Top of Given entries

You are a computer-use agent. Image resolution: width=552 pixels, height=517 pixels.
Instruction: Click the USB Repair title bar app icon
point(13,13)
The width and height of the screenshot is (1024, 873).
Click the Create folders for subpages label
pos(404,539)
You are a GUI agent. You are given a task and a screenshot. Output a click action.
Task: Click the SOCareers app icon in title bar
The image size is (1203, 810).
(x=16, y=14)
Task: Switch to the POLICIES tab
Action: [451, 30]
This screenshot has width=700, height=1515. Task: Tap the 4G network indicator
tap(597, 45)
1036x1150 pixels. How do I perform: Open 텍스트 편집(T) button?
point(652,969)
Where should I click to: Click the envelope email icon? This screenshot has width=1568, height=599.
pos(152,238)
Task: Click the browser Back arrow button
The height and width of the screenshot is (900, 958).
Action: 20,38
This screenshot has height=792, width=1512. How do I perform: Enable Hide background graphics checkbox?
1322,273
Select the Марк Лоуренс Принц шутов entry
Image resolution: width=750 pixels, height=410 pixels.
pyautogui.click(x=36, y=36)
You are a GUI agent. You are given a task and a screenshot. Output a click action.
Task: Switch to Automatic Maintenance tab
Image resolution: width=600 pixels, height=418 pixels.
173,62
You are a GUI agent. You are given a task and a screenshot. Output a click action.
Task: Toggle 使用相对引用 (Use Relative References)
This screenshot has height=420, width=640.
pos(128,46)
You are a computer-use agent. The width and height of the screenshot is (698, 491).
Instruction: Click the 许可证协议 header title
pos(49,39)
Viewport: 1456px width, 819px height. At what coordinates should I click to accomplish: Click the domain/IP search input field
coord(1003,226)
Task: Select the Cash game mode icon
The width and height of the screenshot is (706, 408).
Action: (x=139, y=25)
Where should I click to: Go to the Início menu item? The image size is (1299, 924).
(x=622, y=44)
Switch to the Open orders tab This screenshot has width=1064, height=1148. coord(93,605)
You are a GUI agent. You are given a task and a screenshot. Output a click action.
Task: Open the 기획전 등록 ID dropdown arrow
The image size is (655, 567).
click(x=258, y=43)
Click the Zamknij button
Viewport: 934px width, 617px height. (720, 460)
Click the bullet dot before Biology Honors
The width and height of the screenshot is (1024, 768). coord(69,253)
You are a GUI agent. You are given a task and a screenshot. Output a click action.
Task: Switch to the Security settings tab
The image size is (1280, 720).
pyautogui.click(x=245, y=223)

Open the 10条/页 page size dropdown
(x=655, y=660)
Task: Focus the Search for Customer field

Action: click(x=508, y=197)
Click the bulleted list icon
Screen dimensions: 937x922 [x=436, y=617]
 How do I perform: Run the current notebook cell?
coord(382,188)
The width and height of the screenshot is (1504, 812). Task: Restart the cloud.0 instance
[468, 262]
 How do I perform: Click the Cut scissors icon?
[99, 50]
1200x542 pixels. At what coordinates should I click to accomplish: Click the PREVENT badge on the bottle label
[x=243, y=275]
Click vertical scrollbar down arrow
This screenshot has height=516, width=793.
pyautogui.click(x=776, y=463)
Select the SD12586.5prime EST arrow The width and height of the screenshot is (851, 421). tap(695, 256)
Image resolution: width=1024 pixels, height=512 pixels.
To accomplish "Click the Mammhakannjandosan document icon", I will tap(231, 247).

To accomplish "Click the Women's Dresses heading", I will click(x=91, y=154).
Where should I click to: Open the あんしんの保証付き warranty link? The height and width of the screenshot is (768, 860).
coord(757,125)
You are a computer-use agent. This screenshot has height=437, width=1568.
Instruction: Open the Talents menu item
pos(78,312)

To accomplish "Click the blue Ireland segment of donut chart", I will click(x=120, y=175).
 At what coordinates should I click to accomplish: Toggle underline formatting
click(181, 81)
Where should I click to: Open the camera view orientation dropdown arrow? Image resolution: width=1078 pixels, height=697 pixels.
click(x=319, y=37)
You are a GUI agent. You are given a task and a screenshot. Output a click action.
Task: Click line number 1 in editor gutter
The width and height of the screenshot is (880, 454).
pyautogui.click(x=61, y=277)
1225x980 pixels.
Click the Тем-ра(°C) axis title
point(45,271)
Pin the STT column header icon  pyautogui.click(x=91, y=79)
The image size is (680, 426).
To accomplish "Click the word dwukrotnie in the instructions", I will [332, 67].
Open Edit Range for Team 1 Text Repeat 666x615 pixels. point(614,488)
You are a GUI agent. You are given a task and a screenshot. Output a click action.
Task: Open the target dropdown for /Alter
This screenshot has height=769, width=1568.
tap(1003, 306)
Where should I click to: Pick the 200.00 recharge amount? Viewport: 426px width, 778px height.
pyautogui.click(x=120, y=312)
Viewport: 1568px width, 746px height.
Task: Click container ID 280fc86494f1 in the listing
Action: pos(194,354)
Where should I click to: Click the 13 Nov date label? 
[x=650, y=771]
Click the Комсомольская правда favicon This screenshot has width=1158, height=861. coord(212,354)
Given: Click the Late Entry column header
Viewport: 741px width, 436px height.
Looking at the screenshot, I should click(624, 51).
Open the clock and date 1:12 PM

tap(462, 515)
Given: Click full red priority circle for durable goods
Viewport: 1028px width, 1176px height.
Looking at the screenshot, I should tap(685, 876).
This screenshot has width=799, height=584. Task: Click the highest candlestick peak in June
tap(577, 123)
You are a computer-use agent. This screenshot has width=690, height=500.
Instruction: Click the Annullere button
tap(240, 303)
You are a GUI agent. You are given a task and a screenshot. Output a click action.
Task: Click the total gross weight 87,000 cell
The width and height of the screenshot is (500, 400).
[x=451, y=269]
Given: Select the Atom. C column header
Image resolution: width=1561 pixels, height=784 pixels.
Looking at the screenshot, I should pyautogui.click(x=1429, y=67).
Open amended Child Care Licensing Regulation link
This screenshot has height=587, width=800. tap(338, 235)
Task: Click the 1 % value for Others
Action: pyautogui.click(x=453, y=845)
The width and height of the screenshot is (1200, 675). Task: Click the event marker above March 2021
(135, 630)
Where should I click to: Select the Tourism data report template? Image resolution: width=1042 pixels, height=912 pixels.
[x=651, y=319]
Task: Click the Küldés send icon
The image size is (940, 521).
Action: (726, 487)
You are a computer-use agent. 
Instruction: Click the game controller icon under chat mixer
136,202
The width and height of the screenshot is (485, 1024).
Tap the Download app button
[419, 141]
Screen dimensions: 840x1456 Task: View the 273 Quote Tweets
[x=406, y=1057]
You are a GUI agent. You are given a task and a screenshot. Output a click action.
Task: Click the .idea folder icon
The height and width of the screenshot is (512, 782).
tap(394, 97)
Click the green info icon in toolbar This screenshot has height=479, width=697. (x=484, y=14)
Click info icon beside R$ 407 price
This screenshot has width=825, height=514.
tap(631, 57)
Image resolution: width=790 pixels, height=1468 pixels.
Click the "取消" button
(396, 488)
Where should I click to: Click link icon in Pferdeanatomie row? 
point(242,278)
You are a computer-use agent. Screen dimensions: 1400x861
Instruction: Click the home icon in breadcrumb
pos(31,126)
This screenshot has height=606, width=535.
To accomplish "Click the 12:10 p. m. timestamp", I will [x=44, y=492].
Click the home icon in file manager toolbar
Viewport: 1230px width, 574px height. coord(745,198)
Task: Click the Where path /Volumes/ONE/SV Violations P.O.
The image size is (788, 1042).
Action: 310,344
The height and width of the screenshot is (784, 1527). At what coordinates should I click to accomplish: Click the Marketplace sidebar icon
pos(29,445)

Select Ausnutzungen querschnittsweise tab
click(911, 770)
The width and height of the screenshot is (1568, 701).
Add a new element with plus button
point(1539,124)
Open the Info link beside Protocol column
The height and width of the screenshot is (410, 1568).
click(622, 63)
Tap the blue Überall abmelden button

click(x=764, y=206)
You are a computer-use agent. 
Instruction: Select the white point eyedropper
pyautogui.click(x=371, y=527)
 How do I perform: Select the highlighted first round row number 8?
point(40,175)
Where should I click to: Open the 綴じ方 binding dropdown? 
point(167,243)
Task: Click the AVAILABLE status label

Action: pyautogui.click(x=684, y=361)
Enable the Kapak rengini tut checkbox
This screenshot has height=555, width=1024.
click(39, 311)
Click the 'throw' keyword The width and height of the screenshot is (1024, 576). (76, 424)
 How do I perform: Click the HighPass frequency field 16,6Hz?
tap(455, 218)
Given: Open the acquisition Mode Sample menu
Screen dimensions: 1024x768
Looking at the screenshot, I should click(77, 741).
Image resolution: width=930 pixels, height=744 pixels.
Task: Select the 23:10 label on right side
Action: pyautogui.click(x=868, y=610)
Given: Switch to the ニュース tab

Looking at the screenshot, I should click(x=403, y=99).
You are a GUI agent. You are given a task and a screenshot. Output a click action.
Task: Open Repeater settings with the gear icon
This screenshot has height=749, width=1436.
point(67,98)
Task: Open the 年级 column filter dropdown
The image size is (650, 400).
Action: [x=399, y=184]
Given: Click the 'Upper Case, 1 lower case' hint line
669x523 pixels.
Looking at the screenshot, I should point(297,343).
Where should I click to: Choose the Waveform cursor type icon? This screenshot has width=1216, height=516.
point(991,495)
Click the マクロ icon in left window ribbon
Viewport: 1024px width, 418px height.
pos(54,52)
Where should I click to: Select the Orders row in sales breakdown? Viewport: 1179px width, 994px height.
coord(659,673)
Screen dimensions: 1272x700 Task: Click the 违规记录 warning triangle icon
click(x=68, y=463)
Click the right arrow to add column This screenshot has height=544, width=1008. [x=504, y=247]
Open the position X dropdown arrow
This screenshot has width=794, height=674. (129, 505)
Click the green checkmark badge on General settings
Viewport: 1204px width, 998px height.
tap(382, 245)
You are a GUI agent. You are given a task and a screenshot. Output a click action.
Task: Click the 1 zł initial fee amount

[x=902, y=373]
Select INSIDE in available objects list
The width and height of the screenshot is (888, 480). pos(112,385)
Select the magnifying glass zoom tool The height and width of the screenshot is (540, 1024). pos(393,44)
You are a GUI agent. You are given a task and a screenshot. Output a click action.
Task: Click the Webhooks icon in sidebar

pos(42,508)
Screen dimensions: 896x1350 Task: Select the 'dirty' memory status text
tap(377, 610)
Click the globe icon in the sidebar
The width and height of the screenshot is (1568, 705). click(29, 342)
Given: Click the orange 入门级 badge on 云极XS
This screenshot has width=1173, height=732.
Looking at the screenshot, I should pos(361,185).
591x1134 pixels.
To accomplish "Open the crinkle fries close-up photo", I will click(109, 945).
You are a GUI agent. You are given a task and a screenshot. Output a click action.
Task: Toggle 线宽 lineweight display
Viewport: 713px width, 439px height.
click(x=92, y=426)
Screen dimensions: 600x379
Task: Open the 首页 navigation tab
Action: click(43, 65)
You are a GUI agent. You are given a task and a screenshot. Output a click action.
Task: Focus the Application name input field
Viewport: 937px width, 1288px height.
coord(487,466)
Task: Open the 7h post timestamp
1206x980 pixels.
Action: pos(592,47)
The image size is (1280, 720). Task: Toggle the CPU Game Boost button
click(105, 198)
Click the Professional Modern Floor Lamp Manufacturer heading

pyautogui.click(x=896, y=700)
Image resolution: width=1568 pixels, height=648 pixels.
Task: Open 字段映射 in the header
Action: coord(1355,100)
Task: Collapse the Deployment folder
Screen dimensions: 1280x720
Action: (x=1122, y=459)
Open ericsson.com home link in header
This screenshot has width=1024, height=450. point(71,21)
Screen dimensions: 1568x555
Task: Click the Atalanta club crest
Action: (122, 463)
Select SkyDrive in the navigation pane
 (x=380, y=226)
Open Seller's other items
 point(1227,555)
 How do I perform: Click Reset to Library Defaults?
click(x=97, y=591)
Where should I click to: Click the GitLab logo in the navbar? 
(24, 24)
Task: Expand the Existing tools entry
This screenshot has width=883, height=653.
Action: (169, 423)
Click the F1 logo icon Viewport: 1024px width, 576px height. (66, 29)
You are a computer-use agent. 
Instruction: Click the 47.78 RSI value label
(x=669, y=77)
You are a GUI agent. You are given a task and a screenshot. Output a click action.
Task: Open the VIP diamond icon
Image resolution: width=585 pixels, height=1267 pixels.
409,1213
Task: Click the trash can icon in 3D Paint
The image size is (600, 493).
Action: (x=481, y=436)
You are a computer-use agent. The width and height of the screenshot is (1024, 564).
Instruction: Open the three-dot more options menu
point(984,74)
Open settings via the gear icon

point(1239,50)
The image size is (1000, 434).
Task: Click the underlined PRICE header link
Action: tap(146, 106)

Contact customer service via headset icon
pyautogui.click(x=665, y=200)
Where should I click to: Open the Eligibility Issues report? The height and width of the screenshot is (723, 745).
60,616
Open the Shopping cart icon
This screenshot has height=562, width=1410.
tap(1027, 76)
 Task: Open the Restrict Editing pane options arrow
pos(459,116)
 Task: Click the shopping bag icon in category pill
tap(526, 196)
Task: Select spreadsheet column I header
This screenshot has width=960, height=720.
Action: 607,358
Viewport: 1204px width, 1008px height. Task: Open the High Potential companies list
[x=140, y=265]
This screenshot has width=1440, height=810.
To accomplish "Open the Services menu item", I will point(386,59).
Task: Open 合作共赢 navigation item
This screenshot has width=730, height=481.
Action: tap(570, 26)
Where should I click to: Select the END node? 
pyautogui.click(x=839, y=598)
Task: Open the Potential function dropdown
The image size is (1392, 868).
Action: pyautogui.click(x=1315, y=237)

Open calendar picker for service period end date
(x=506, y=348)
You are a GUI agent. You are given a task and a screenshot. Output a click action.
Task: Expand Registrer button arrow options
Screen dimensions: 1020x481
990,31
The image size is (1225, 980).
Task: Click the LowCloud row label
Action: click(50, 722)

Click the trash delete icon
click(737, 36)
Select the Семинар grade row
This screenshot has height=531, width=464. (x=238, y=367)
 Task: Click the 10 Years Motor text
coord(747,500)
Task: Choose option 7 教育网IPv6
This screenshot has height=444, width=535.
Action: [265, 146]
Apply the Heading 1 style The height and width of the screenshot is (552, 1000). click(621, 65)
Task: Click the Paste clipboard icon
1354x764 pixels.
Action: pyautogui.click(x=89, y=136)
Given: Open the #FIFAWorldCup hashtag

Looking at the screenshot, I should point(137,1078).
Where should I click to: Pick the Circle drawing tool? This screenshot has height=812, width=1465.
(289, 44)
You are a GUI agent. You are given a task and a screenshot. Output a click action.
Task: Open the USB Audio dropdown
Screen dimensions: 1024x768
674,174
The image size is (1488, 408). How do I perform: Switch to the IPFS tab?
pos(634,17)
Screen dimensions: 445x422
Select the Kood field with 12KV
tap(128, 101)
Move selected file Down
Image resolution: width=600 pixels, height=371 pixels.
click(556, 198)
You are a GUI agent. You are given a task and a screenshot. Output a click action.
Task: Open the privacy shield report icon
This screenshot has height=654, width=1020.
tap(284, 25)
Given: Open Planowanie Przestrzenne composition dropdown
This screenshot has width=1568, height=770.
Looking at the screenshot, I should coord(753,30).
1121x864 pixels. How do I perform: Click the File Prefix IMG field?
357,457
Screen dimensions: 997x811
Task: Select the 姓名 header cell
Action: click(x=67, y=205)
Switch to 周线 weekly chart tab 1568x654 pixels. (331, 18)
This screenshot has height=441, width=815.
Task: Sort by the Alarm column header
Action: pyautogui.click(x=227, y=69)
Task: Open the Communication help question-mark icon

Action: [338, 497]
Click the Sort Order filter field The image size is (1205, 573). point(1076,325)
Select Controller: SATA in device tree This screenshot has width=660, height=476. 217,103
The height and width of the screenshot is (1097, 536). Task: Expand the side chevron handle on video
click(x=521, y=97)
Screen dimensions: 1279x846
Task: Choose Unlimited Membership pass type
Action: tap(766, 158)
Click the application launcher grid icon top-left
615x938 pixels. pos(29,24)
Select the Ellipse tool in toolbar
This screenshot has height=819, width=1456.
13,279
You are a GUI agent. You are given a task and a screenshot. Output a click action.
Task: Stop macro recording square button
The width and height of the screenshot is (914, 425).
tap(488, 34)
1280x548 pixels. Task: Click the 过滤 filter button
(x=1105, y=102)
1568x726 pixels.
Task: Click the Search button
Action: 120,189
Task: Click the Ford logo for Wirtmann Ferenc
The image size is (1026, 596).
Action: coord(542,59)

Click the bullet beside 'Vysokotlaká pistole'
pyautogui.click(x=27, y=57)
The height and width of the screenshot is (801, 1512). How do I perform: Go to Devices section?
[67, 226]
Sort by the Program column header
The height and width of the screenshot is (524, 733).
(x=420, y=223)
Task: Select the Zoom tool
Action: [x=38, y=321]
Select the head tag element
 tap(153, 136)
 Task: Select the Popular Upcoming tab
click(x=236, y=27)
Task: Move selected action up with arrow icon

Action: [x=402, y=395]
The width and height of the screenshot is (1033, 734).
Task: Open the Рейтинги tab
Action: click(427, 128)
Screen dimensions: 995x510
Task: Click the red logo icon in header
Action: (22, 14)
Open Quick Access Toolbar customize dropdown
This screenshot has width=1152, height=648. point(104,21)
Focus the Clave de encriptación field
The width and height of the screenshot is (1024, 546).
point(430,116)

Bottom of Given entries

_Task description_. Each line of the entries above that contains "timestamp" is to be copied.

_The completed task_.
To accomplish "Click the 12:10 p. m. timestamp", I will [x=44, y=492].
Task: Open the 7h post timestamp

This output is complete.